[Stored items]:
Content starts
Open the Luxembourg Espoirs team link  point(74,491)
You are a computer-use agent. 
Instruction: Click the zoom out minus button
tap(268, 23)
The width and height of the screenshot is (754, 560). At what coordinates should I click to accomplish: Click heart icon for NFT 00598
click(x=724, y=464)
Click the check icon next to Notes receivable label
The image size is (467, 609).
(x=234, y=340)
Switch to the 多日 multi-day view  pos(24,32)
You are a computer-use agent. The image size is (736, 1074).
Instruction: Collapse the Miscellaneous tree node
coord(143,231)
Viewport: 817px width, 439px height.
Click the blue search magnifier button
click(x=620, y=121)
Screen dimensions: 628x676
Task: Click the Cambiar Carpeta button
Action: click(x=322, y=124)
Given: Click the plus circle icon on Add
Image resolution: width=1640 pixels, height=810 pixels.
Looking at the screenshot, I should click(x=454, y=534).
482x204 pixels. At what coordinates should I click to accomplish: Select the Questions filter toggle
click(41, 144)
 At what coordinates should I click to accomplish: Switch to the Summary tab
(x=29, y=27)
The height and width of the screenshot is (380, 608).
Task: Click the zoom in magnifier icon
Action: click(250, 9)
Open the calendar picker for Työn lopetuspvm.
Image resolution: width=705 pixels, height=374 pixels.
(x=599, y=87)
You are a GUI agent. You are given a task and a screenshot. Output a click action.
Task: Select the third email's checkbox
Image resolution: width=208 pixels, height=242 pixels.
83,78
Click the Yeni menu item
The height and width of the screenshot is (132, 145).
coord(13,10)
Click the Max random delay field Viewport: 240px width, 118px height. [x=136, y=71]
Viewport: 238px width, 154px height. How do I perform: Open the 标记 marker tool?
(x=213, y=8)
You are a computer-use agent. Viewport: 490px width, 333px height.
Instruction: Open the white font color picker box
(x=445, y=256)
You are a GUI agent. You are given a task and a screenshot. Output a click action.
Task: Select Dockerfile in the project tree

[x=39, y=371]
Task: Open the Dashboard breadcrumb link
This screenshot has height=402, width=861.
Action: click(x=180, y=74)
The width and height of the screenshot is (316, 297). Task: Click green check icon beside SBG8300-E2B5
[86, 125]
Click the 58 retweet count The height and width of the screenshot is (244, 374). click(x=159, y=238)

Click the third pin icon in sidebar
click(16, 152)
Content ends
[WHAT THIS TASK INVOLVES]: The data above must be repeated in its entirety, exactly as given.

[ANSWER TO THE EXERCISE]:
Open the Luxembourg Espoirs team link  point(74,491)
You are a computer-use agent. 
Instruction: Click the zoom out minus button
tap(268, 23)
The width and height of the screenshot is (754, 560). At what coordinates should I click to accomplish: Click heart icon for NFT 00598
click(x=724, y=464)
Click the check icon next to Notes receivable label
The image size is (467, 609).
(x=234, y=340)
Switch to the 多日 multi-day view  pos(24,32)
You are a computer-use agent. The image size is (736, 1074).
Instruction: Collapse the Miscellaneous tree node
coord(143,231)
Viewport: 817px width, 439px height.
Click the blue search magnifier button
click(x=620, y=121)
Screen dimensions: 628x676
Task: Click the Cambiar Carpeta button
Action: click(x=322, y=124)
Given: Click the plus circle icon on Add
Image resolution: width=1640 pixels, height=810 pixels.
Looking at the screenshot, I should click(x=454, y=534).
482x204 pixels. At what coordinates should I click to accomplish: Select the Questions filter toggle
click(41, 144)
 At what coordinates should I click to accomplish: Switch to the Summary tab
(x=29, y=27)
The height and width of the screenshot is (380, 608).
Task: Click the zoom in magnifier icon
Action: click(250, 9)
Open the calendar picker for Työn lopetuspvm.
Image resolution: width=705 pixels, height=374 pixels.
(x=599, y=87)
You are a GUI agent. You are given a task and a screenshot. Output a click action.
Task: Select the third email's checkbox
Image resolution: width=208 pixels, height=242 pixels.
83,78
Click the Yeni menu item
The height and width of the screenshot is (132, 145).
coord(13,10)
Click the Max random delay field Viewport: 240px width, 118px height. [x=136, y=71]
Viewport: 238px width, 154px height. How do I perform: Open the 标记 marker tool?
(x=213, y=8)
You are a computer-use agent. Viewport: 490px width, 333px height.
Instruction: Open the white font color picker box
(x=445, y=256)
You are a GUI agent. You are given a task and a screenshot. Output a click action.
Task: Select Dockerfile in the project tree

[x=39, y=371]
Task: Open the Dashboard breadcrumb link
This screenshot has height=402, width=861.
Action: click(x=180, y=74)
The width and height of the screenshot is (316, 297). Task: Click green check icon beside SBG8300-E2B5
[86, 125]
Click the 58 retweet count The height and width of the screenshot is (244, 374). click(x=159, y=238)

Click the third pin icon in sidebar
click(16, 152)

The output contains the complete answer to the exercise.